According to Tullo, Pandora's second quarter listener hours of 5.3 billion was "very strong" despite a "disappointing" monthly listener user base of 79.2 million. Looking forward, the analyst is expecting the company to post 82 million monthly users as the second quarter's metric was affected by seasonality given the end of the college year.
Tullo continued that the "more important" metric, local ads, rose 67 percent year over year and supports the company's business plan goals for 80 percent sales force productivity gains. The analyst added that as large advertisers over time buy big blocks of ads which they will "slice and dice," these future deals will prove to be "positive data points" for Pandora's stock.
Armageddon Scenario Off The Table
Commenting on one of the stock's major overhangs, the upcoming decision on digital royalty rates by the Copyright Royalty Board, Tullo argued that artists will get a rate escalation, but the "Armageddon scenario" of 30 to 40 micro pennies is "off the table." While higher content costs is a risk for Pandora, the company can mitigate the higher expenses as it increases its ad load which will result in stabilizing gross margins over time.

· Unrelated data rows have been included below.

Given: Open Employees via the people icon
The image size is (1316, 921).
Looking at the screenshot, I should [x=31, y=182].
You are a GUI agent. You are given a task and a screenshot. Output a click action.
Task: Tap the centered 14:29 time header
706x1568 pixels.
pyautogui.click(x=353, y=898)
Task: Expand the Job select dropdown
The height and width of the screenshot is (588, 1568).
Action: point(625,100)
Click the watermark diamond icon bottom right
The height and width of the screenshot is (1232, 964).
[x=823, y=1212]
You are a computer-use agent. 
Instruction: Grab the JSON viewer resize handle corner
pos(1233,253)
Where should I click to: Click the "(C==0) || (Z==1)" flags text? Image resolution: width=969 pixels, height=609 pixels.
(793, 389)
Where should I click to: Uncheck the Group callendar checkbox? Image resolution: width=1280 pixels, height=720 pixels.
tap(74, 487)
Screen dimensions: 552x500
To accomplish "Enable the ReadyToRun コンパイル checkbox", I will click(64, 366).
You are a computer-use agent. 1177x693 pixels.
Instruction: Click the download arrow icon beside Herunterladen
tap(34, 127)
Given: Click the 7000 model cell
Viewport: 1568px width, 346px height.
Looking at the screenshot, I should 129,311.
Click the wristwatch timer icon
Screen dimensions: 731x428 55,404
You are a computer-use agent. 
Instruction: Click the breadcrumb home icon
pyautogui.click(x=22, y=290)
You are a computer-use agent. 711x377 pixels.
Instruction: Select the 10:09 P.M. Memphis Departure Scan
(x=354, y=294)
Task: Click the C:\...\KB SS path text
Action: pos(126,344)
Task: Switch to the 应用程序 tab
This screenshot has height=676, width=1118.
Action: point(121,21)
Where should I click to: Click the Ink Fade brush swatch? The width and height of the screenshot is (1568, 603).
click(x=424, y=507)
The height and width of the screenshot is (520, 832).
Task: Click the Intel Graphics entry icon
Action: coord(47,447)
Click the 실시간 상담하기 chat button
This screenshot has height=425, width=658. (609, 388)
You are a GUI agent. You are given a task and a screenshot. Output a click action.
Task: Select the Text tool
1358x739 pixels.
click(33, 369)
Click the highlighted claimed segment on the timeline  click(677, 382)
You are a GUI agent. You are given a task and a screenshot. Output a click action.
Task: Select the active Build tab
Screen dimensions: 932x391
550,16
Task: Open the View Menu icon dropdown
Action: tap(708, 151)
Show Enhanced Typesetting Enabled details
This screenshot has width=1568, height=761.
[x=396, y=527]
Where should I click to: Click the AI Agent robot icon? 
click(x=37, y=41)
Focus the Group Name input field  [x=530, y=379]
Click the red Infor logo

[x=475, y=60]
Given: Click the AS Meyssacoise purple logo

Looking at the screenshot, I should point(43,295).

Looking forward, Tullo boosted his third quarter revenue estimate to $308 million from $297 million (which is actually short of the company's own guidance of $312 million) as Pandora may face headwinds from the launch of Apple Radio.
For the full fiscal year, the analyst raised his revenue estimate to $1.2 billion from $1.1 billion and is now expecting the company to earn an operating income of $32 million after previously estimating a loss of $34 million. According to Tullo, the company's margins will improve from 38 percent in the first quarter to roughly 60 percent by the fourth quarter, as it benefits from increased revenue from programmatic advertising.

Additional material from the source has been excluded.